**EXERCISE GOAL**
Copy the entries below in full, keeping them exactly as they are.

*** Opening RECORD EXTRACTS ***

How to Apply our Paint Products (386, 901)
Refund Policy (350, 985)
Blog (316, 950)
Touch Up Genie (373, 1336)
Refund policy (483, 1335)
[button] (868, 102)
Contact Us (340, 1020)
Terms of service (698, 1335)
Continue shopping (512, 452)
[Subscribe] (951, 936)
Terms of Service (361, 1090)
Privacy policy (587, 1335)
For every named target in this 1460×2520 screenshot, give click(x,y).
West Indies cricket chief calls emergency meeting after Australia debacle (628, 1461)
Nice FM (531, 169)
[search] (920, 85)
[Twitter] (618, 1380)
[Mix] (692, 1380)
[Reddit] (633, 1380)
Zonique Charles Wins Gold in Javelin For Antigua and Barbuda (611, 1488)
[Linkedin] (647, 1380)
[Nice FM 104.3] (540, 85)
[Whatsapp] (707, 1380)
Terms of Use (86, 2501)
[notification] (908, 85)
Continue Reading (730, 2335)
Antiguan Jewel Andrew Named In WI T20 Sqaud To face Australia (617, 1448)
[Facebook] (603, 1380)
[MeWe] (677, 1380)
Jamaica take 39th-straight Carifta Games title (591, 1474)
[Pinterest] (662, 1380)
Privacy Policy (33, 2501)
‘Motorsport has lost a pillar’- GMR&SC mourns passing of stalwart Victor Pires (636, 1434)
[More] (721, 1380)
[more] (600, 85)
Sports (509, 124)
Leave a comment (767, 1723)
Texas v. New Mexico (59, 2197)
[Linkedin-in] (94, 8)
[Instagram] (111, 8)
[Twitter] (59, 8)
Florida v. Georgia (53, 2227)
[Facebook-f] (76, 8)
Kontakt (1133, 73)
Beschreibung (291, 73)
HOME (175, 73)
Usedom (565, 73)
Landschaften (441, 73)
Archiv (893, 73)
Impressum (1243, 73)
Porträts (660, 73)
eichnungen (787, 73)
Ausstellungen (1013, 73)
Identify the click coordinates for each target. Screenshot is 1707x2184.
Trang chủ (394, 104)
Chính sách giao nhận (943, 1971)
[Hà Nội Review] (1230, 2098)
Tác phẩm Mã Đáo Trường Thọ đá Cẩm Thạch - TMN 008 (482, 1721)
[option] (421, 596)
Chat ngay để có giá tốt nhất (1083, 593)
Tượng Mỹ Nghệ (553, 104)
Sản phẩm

*** Closing RECORD EXTRACTS ***

**OUTPUT BELOW**
How to Apply our Paint Products (386, 901)
Refund Policy (350, 985)
Blog (316, 950)
Touch Up Genie (373, 1336)
Refund policy (483, 1335)
[button] (868, 102)
Contact Us (340, 1020)
Terms of service (698, 1335)
Continue shopping (512, 452)
[Subscribe] (951, 936)
Terms of Service (361, 1090)
Privacy policy (587, 1335)
For every named target in this 1460×2520 screenshot, give click(x,y).
West Indies cricket chief calls emergency meeting after Australia debacle (628, 1461)
Nice FM (531, 169)
[search] (920, 85)
[Twitter] (618, 1380)
[Mix] (692, 1380)
[Reddit] (633, 1380)
Zonique Charles Wins Gold in Javelin For Antigua and Barbuda (611, 1488)
[Linkedin] (647, 1380)
[Nice FM 104.3] (540, 85)
[Whatsapp] (707, 1380)
Terms of Use (86, 2501)
[notification] (908, 85)
Continue Reading (730, 2335)
Antiguan Jewel Andrew Named In WI T20 Sqaud To face Australia (617, 1448)
[Facebook] (603, 1380)
[MeWe] (677, 1380)
Jamaica take 39th-straight Carifta Games title (591, 1474)
[Pinterest] (662, 1380)
Privacy Policy (33, 2501)
‘Motorsport has lost a pillar’- GMR&SC mourns passing of stalwart Victor Pires (636, 1434)
[More] (721, 1380)
[more] (600, 85)
Sports (509, 124)
Leave a comment (767, 1723)
Texas v. New Mexico (59, 2197)
[Linkedin-in] (94, 8)
[Instagram] (111, 8)
[Twitter] (59, 8)
Florida v. Georgia (53, 2227)
[Facebook-f] (76, 8)
Kontakt (1133, 73)
Beschreibung (291, 73)
HOME (175, 73)
Usedom (565, 73)
Landschaften (441, 73)
Archiv (893, 73)
Impressum (1243, 73)
Porträts (660, 73)
eichnungen (787, 73)
Ausstellungen (1013, 73)
Identify the click coordinates for each target. Screenshot is 1707x2184.
Trang chủ (394, 104)
Chính sách giao nhận (943, 1971)
[Hà Nội Review] (1230, 2098)
Tác phẩm Mã Đáo Trường Thọ đá Cẩm Thạch - TMN 008 (482, 1721)
[option] (421, 596)
Chat ngay để có giá tốt nhất (1083, 593)
Tượng Mỹ Nghệ (553, 104)
Sản phẩm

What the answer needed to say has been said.